[TASK DIRECTIONS]
Repeat exactly the lines from the start of the records below through the line that contains "Task: Expand the John Doe account dropdown", including both.

[SUPPLIED MATERIAL]
------------

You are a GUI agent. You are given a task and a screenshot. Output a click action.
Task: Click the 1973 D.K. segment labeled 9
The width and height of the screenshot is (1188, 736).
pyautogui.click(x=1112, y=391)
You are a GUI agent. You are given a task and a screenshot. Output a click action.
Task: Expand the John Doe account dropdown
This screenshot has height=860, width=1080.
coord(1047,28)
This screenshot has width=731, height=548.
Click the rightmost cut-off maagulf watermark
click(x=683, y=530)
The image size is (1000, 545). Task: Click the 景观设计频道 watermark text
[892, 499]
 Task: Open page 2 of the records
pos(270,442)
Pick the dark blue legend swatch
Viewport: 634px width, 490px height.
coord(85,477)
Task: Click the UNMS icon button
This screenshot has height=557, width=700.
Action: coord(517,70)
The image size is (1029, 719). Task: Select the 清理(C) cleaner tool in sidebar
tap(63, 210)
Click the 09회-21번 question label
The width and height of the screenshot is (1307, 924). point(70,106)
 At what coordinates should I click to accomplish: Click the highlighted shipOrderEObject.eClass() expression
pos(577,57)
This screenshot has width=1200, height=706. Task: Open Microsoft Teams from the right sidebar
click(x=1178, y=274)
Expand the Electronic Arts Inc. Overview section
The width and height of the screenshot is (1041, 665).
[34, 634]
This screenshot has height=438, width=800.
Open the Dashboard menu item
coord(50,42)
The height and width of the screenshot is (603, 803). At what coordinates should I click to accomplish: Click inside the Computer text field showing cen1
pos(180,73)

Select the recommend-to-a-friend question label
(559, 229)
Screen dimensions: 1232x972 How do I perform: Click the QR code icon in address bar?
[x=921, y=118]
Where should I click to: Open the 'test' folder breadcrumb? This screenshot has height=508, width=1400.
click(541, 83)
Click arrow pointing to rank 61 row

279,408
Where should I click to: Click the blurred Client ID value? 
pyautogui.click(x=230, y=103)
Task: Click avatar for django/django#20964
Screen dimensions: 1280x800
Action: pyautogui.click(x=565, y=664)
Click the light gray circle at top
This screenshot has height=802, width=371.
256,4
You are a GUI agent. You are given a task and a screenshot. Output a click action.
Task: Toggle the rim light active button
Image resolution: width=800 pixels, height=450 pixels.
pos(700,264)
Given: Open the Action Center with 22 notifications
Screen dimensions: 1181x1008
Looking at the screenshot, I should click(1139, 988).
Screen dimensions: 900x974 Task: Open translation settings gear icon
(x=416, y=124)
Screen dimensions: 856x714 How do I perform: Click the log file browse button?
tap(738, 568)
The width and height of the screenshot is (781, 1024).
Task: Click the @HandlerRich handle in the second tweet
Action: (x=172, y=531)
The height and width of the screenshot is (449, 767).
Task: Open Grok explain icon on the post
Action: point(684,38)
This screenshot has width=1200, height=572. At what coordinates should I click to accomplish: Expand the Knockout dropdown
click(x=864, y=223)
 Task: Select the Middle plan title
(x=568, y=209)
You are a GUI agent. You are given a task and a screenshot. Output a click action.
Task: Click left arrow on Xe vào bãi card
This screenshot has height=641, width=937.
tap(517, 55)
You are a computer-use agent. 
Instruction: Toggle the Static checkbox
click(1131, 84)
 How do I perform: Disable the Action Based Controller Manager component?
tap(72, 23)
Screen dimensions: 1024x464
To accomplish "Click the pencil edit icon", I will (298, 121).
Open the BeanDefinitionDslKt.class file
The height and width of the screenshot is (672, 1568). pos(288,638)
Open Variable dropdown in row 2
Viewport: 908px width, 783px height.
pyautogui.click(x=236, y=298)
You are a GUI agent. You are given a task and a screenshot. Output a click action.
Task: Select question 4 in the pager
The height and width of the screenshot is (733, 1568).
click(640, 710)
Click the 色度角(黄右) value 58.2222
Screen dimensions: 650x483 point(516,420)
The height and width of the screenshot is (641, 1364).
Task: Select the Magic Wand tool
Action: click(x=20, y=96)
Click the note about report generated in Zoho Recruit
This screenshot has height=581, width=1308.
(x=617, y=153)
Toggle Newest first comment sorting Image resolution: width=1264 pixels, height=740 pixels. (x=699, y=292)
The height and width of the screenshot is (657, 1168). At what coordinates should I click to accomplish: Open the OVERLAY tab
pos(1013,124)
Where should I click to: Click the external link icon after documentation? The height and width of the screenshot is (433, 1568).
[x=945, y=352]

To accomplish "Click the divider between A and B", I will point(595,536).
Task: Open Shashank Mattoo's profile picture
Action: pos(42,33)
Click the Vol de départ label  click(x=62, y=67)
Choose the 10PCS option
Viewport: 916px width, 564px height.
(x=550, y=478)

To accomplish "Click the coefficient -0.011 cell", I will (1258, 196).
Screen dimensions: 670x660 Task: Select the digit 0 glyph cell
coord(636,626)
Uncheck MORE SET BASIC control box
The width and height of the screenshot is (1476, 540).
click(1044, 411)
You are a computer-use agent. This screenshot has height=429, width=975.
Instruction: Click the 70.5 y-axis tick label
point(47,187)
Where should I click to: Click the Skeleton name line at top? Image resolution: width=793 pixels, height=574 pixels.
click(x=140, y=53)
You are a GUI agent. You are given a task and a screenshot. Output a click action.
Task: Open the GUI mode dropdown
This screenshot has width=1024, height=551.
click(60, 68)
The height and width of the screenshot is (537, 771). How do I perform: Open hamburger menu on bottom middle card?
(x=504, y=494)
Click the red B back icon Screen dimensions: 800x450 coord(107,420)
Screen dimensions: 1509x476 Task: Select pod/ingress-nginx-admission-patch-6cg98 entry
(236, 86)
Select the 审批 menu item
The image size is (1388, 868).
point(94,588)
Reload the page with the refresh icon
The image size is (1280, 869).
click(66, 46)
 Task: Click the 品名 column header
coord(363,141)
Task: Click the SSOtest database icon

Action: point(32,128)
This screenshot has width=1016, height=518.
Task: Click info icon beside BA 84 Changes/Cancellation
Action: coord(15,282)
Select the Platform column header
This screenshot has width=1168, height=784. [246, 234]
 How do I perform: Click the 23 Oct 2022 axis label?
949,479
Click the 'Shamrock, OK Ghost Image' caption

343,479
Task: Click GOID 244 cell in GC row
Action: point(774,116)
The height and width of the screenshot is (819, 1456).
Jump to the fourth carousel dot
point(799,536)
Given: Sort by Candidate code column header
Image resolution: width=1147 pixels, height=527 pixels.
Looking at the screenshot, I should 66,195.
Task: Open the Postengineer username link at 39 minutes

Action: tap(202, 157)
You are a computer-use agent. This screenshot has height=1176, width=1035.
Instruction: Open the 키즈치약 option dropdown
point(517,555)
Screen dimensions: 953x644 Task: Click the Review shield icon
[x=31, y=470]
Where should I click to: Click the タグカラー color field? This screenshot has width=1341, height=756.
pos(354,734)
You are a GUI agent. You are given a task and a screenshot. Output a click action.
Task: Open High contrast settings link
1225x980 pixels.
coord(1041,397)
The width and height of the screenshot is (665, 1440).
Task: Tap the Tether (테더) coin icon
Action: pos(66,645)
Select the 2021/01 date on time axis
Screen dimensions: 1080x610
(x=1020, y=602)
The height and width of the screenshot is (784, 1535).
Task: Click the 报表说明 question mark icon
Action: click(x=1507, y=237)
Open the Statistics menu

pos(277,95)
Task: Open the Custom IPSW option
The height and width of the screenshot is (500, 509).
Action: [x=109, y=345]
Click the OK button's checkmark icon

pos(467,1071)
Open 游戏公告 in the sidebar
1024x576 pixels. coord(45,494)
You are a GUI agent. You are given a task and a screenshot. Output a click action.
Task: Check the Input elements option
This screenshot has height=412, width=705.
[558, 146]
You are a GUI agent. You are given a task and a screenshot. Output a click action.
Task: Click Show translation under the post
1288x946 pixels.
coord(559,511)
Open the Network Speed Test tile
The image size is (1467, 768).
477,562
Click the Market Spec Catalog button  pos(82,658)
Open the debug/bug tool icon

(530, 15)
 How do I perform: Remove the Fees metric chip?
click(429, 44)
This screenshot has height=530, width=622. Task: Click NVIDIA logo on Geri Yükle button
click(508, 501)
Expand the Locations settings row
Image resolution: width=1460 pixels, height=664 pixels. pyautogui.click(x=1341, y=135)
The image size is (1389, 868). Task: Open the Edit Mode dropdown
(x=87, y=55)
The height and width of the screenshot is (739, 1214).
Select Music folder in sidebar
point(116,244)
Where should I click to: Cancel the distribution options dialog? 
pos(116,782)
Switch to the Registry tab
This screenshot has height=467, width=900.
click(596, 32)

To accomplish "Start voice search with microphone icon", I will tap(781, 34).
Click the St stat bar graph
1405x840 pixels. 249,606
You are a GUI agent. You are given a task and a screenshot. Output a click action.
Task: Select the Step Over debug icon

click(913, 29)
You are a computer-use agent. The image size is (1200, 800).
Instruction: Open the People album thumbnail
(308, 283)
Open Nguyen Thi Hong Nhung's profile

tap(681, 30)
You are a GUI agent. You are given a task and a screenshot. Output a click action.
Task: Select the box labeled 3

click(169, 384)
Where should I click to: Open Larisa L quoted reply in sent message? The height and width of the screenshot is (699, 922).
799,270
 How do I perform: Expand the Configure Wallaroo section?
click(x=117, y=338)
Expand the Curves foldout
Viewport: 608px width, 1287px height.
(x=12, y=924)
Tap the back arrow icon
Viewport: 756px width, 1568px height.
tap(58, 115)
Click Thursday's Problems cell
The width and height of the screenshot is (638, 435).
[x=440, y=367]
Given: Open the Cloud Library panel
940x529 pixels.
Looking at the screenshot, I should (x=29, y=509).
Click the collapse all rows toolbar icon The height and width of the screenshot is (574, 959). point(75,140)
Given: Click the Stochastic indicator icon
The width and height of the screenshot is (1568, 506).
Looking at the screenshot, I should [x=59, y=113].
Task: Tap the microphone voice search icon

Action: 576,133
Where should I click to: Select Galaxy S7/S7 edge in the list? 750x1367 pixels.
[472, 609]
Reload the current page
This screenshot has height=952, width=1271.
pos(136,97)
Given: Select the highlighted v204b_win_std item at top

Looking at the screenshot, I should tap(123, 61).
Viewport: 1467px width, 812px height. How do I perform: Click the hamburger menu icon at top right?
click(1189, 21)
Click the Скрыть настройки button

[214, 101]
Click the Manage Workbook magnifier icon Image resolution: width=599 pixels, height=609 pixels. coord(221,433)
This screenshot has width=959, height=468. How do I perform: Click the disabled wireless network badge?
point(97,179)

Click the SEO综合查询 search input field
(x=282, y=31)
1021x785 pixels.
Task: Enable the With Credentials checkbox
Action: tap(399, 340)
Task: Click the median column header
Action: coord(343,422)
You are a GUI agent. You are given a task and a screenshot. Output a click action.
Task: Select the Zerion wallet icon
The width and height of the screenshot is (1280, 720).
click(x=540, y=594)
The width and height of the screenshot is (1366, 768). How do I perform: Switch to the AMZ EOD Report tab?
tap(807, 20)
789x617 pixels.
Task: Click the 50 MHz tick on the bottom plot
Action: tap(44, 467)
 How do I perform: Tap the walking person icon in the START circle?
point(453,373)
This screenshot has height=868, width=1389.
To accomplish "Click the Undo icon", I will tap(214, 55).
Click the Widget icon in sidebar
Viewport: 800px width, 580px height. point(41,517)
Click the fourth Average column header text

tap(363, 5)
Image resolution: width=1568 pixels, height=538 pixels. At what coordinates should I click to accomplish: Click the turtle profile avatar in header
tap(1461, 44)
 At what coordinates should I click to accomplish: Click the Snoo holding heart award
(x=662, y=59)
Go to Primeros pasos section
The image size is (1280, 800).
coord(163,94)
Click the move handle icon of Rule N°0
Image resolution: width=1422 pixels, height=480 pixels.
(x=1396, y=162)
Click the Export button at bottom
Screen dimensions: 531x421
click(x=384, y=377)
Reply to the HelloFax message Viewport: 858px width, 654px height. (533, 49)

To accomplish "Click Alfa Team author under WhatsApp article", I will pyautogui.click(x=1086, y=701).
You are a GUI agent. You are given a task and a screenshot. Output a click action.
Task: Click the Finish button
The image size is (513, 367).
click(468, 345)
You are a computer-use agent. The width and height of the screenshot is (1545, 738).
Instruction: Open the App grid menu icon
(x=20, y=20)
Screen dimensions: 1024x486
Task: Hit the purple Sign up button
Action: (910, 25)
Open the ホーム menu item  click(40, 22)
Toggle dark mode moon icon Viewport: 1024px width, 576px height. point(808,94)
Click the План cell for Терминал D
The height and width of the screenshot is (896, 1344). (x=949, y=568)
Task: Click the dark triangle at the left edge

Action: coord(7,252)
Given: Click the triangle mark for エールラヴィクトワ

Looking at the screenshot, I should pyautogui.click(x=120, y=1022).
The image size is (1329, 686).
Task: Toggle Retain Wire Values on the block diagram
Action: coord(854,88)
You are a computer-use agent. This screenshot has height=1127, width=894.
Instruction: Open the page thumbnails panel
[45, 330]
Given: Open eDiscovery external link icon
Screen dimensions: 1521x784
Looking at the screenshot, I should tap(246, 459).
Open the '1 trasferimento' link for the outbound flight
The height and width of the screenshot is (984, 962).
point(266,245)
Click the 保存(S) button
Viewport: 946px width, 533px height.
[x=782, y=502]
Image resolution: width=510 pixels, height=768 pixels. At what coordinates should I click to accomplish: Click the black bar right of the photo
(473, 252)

------------

[RESULT OF THE TASK]
You are a GUI agent. You are given a task and a screenshot. Output a click action.
Task: Click the 1973 D.K. segment labeled 9
The width and height of the screenshot is (1188, 736).
pyautogui.click(x=1112, y=391)
You are a GUI agent. You are given a task and a screenshot. Output a click action.
Task: Expand the John Doe account dropdown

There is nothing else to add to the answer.